Similarly, under the legislation, the solar alternative compliance payment, or SACP, in Ohio will be similarly frozen at 2014 levels through 2016. Currently, Ohio’s SACP is set at $300, and after 2016 it will decline $50 every two years to reach a minimum of $50 by 2026.
“Because the freeze on the RPS and SACP requirements is set to this year’s levels, impacts of these changes will not be felt until the beginning of 2015. The end of the in-state purchasing requirement, however, is effective immediately,” according to a June 16 post from SRECTrade. “Though presented as a bill to buy time for Ohio’s legislature to discuss a responsible path forward for their state’s renewable energy economy, SB 310 is a significant step in the wrong direction for Ohio’s energy future.”
While it is largely expected that Ohio-located REC prices most certainly will head lower now that the legislation is enacted, the downside impact could be somewhat blunted by the fact that entities have the ability to bank RECs in Ohio for five years following their purchase or acquisition, according to one market source.
Although the passage of the bill will certainly affect the value of most RECs generated in Ohio, the legislation is expected to impact prices at the PJM tier 1 REC markets as well. Ohio-located facilities, for example, are eligible to also register in Pennsylvania; however, although this may provide another market for REC sellers, the Pennsylvania REC markets, particularly solar, are currently oversupplied.
“We anticipate this legislation will have a negative price impact to the PJM Tier 1 REC markets and a positive impact to Ohio adjacent state market, ultimately resulting in these two markets trading on par with each other within 24-36 months of the effective date of the legislation,” Ryan Cook, vice president at Clear Energy Brokerage & Consulting LLC, said. “In the initial years after passage, Ohio-based generation will likely move their RECs to the PJM tier 1 market, while Ohio-obligated entities will look to purchase less expensive Ohio adjacent RECs. Our model indicates that adjacent state supply will not be able to meet the full demand within the next 48 months, thereby translating to the Ohio adjacent state market and the PJM tier 1 market trading on par with each other within two years.”
According to data from SNL Energy, during the week ended June 20, the Ohio markets were firm to lower. The 2014 Ohio-located REC market posted an average of $15.63/MWh, easing 16 cents. The 2014 Ohio in-state solar market was seen at $57.50/MWh, down more than 80 cents, while the 2014 Ohio-adjacent solar market notched an index at $63.13/MWh, little changed during the week ended June 20.
According to another source, while it is a little early to say what impact the passage of the Ohio legislation may have on PJM REC pricing, he anticipates the Ohio REC markets will likely drop in value as supply from the surrounding PJM markets moves into Ohio. The price spreads for Ohio in-state and adjacent solar and Ohio-located and out-of-state RECs markets should narrow.
“I think prices will move.

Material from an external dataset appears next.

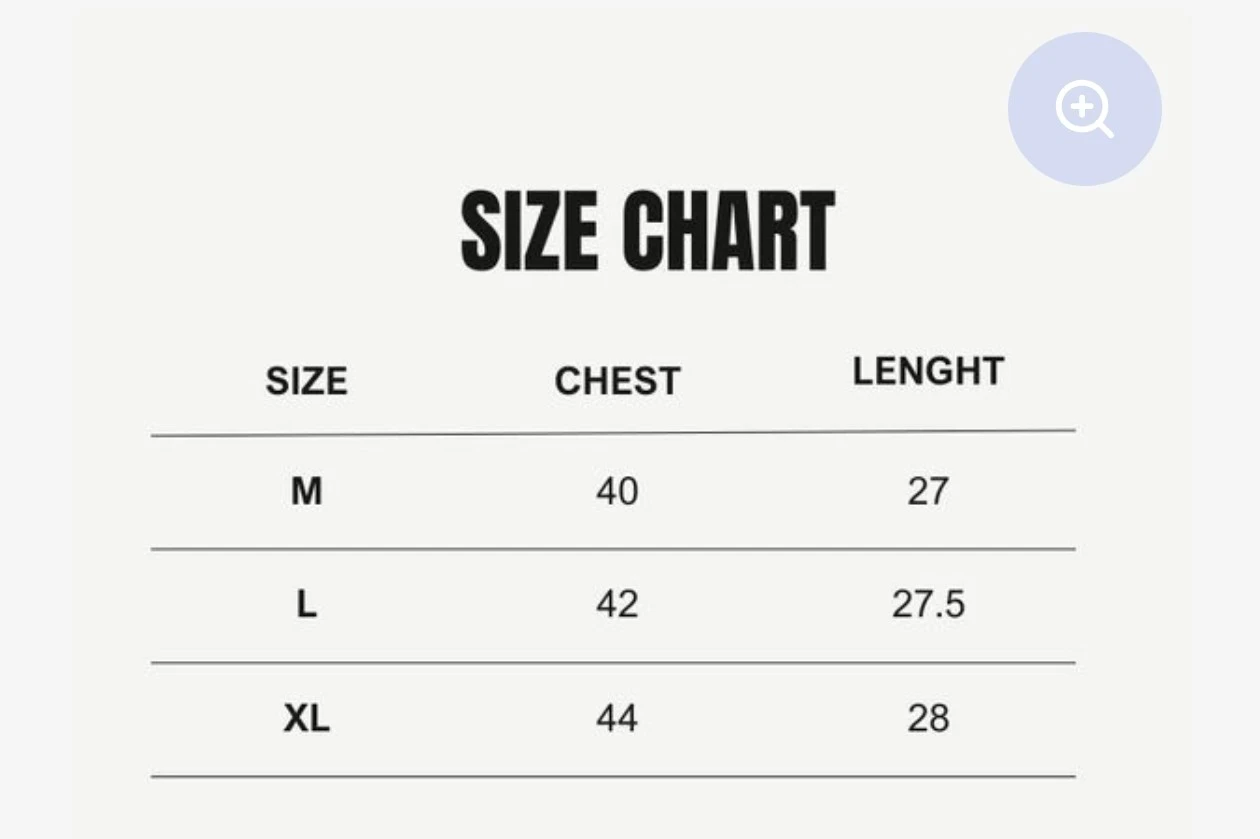
Task: Click the divider line below the L row
Action: coord(613,663)
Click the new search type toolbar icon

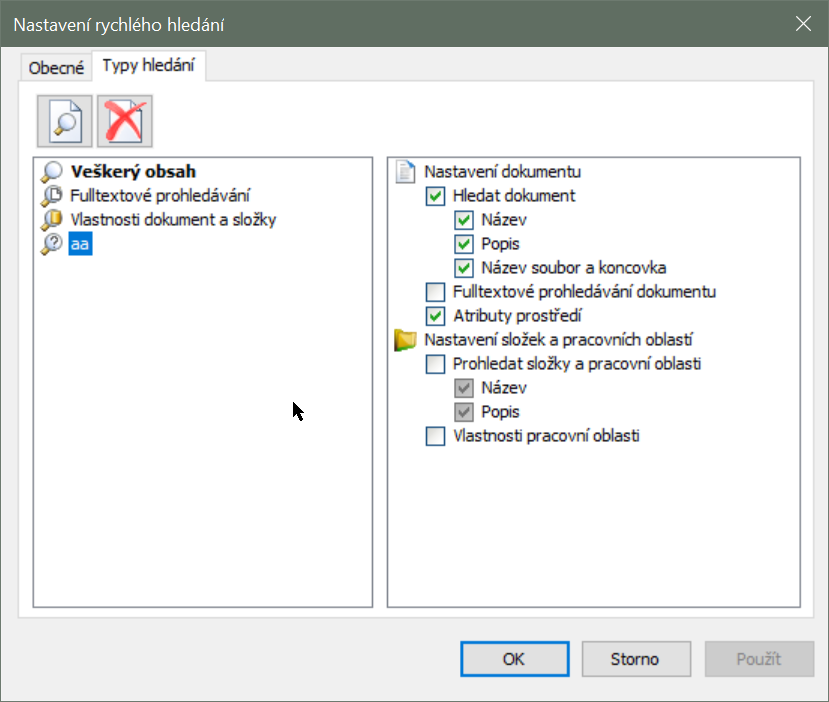click(65, 122)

Eventually, I expect [in-state and out-of state Ohio REC] prices will converge and remain at the lower out-of-state levels. It is interesting, all PJM class I have come off in the last week or two,” the source said.
During the week ended June 20, New Jersey vintage 2014 class I RECs posted an index at $15.81/MWh, while the vintage 2015 market was seen at $15.54/MWh, down 85 cents and more than $1, respectively, on the week. Similarly during the same period, in Maryland the tier I 2014 REC market was eyed at an average of $15.91/MWh, losing almost 70 cents from the week prior. In Pennsylvania, the tier I 2014 market came in at $15.81/MWh, stumbling 85 cents on the week.
“The real question is will Ohio and the PJM markets start trading in line with one another? Will they start trading flat to each other?” the source added.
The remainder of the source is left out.